▶ **What is needed**
Copy the material word for word, from the line with "Task: Open the Tools dropdown menu" up to and including the line with "Action: (890, 32)".

▶ **Raw records**
++++++

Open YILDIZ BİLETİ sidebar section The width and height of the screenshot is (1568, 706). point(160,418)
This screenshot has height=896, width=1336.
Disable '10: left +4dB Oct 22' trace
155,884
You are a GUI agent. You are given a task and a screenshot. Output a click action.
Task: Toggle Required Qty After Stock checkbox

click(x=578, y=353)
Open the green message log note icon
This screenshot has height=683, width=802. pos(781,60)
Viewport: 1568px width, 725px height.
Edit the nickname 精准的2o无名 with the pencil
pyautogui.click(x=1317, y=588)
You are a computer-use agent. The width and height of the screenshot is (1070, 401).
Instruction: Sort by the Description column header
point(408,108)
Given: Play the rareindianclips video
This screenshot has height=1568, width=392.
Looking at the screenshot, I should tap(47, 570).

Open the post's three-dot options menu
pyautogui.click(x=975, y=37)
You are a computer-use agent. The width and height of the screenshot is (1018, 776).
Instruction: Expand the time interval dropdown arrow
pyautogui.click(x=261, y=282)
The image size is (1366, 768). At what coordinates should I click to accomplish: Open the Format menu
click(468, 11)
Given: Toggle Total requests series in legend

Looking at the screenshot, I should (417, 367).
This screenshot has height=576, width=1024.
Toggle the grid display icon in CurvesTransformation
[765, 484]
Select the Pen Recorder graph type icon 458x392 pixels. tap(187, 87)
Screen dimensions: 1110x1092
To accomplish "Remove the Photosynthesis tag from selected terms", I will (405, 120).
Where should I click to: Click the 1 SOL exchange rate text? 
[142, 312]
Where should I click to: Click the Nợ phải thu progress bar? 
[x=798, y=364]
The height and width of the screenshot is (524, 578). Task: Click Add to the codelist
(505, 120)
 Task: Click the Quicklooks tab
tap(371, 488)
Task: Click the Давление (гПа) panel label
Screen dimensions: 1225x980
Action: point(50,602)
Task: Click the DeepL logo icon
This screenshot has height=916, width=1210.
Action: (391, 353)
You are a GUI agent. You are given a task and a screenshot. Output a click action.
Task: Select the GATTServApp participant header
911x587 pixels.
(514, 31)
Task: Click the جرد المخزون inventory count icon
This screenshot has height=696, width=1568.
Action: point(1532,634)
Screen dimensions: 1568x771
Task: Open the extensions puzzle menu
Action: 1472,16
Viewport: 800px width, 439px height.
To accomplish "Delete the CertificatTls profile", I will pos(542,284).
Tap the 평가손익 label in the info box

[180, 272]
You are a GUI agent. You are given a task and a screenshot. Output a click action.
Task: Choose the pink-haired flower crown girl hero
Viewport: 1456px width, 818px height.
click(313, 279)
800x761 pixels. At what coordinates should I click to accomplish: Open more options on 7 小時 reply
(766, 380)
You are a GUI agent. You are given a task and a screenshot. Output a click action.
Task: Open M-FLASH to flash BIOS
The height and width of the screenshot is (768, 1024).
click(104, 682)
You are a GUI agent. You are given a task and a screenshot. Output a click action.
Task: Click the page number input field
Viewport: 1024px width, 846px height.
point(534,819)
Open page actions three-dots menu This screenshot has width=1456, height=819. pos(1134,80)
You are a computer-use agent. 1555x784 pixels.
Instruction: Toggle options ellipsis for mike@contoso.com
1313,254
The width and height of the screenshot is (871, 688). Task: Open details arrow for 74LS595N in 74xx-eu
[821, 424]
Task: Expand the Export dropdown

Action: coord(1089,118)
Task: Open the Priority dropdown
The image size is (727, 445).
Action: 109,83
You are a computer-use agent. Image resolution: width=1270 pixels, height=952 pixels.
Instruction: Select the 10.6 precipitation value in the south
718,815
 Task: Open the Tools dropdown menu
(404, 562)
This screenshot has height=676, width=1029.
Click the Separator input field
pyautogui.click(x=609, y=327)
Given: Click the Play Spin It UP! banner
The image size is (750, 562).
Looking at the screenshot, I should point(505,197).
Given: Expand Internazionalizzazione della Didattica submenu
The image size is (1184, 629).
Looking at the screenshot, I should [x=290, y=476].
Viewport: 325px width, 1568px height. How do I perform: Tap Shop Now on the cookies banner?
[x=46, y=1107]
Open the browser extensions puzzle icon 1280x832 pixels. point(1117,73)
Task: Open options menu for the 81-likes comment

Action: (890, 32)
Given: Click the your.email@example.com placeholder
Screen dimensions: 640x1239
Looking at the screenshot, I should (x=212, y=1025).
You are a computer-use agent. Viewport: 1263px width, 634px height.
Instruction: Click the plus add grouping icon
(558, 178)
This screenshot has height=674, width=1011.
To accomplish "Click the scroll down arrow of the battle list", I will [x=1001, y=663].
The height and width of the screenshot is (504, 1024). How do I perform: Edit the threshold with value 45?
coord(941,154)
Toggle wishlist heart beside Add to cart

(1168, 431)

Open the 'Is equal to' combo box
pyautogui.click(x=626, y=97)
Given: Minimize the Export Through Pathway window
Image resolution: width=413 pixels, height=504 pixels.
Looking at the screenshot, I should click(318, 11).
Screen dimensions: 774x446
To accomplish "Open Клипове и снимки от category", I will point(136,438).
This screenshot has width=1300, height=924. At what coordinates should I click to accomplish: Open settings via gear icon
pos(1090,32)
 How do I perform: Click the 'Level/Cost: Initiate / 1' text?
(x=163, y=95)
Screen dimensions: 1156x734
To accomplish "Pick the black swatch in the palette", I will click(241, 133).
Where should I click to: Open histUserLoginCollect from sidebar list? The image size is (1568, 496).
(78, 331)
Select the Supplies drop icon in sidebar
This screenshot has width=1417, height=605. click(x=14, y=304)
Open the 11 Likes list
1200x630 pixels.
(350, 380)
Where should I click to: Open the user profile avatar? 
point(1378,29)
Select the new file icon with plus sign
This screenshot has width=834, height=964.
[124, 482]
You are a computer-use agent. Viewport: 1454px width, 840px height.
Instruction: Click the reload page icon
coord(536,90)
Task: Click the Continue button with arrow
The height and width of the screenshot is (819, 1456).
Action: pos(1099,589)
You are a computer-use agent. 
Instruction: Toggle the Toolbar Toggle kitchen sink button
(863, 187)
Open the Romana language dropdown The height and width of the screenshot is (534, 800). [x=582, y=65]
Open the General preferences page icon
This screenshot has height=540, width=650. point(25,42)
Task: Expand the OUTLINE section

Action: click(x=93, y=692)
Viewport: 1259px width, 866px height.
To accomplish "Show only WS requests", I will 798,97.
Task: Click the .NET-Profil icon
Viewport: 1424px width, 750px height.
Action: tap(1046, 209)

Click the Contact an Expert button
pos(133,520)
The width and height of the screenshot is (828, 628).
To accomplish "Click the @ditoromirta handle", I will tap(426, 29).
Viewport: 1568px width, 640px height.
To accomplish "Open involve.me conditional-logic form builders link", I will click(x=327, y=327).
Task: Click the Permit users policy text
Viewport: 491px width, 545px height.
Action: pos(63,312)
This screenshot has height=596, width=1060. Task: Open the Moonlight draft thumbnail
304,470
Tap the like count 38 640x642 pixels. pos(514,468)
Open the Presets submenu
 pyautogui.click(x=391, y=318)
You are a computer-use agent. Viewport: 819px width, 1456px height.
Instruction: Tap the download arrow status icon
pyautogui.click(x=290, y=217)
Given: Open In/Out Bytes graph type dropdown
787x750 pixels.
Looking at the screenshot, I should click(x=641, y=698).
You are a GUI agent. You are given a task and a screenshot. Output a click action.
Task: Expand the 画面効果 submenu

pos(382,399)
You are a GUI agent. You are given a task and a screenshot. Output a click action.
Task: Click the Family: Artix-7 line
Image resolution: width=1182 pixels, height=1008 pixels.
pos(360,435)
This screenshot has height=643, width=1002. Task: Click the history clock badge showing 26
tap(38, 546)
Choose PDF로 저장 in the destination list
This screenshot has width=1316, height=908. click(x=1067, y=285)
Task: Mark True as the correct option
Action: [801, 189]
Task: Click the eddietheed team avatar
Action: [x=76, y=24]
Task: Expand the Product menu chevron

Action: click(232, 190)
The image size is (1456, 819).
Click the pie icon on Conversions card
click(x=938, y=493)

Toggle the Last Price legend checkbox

++++++

▶ **Final result**
 Task: Open the Tools dropdown menu
(404, 562)
This screenshot has height=676, width=1029.
Click the Separator input field
pyautogui.click(x=609, y=327)
Given: Click the Play Spin It UP! banner
The image size is (750, 562).
Looking at the screenshot, I should point(505,197).
Given: Expand Internazionalizzazione della Didattica submenu
The image size is (1184, 629).
Looking at the screenshot, I should [x=290, y=476].
Viewport: 325px width, 1568px height. How do I perform: Tap Shop Now on the cookies banner?
[x=46, y=1107]
Open the browser extensions puzzle icon 1280x832 pixels. point(1117,73)
Task: Open options menu for the 81-likes comment

Action: (890, 32)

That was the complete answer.